Advogado batiza de ARI, SANDRA e OMAR as estátuas dos Tropeiros da Borborema
Publicado em 5 de março de 2025Amante, como poucos, de Campina Grande, cidade pela qual disputou o cobiçado cargo de prefeito municipal e pela qual continua lutando e trabalhando diuturna e arduamente, o jovem advogado Olímpio Rocha, cujo pai – Márcio Tarradt Rocha – foi um dos vereadores mais atuantes da história, publicou hoje nas suas redes sociais o “atestado de batismo” das três estátuas que adornam a entrada da cidade, no Açude Velho, causa que bem merece ser acolhida pelo Poder Legislativo.
Segue o brilhante texto:
ARI, SANDRA E OMAR
Quem passa pelo Açude Velho, em Campina Grande, certamente já reparou neles. Três figuras imponentes, estáticas, firmes contra o tempo e a modernidade. São conhecidos simplesmente como os Pioneiros, um trio de pedra que homenageia aqueles que moldaram a cidade.
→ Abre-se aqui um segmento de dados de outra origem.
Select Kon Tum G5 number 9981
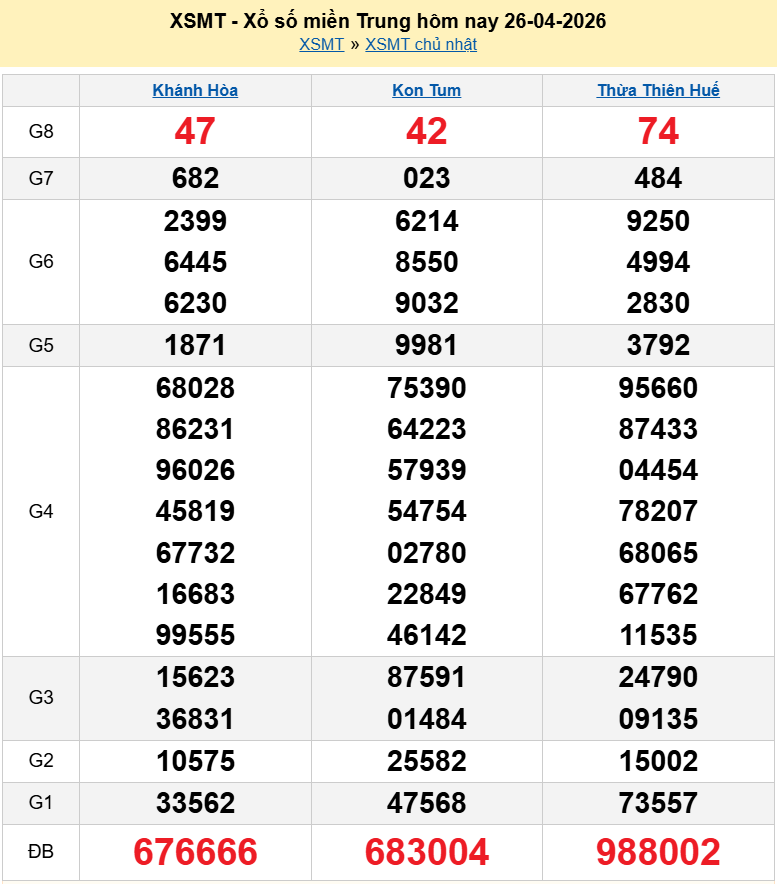Screen dimensions: 777x884 click(x=427, y=346)
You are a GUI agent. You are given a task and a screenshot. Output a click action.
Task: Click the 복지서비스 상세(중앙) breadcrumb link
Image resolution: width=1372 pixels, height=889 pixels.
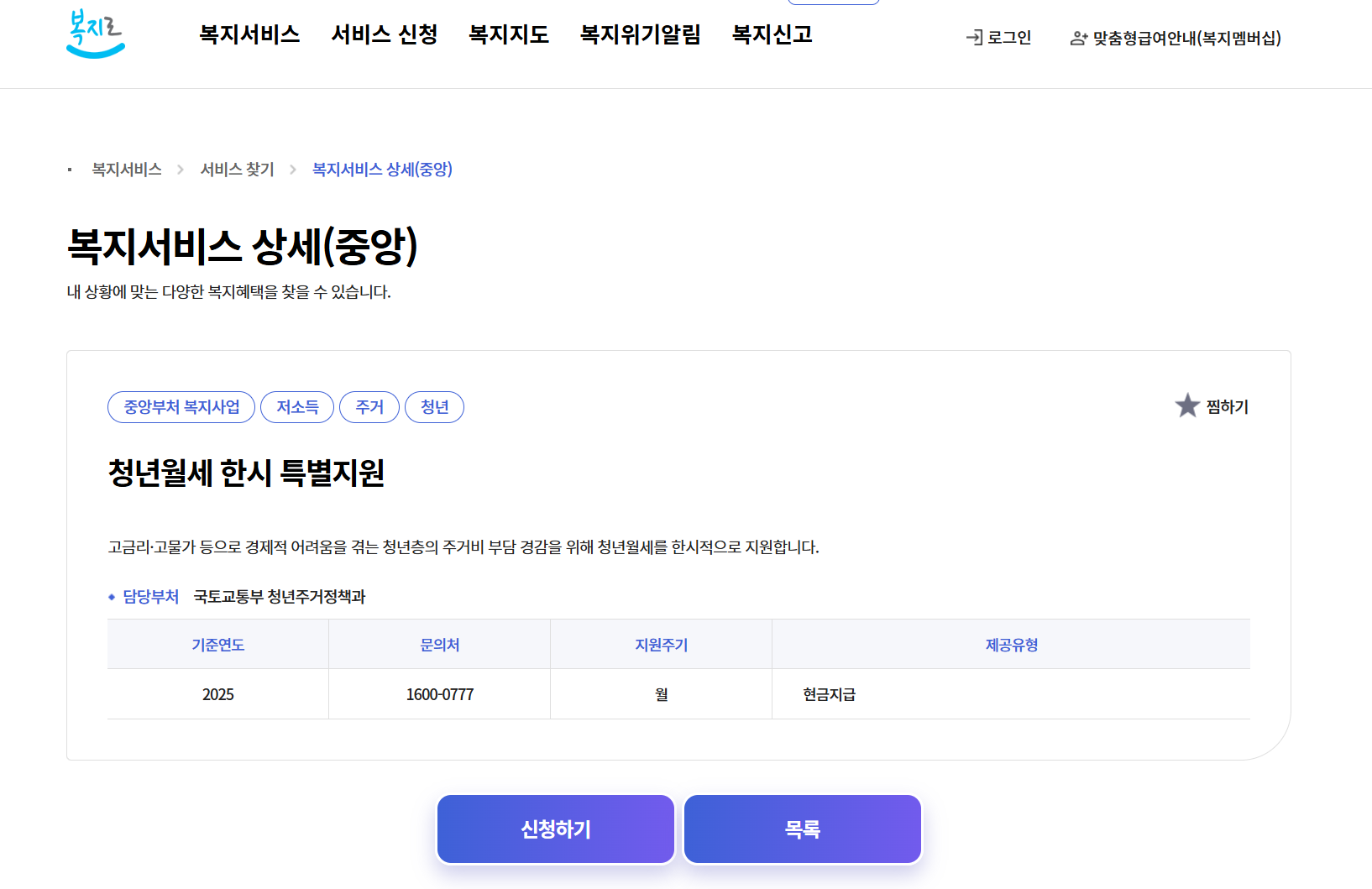click(381, 169)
Mas, por alguma razão insondável, nunca receberam nomes. Um monumento sem identidade própria, como se tivessem sido condenados ao anonimato eterno.
Foi o escultor José Corbiniano Lins quem os trouxe ao mundo. A obra foi feita para celebrar o centenário da emancipação política da cidade, tendo sido inaugurada em 11 de outubro de 1964. Três personagens de concreto representando a tríade que impulsionou a economia local: o índio, a algodoeira e o tropeiro. Mas, se a cidade os reverencia, por que nunca lhes deram nomes?
Como campinense nato, sempre achei injusto. Imagine você, passar a vida inteira em um pedestal sem ninguém saber como te chamar. Isso me incomodava desde menino. Então resolvi batizá-los. Afinal, se Campina Grande é a cidade que se reinventa, por que não reinventar os Pioneiros também?
Para mim, são Ari, Sandra e Omar.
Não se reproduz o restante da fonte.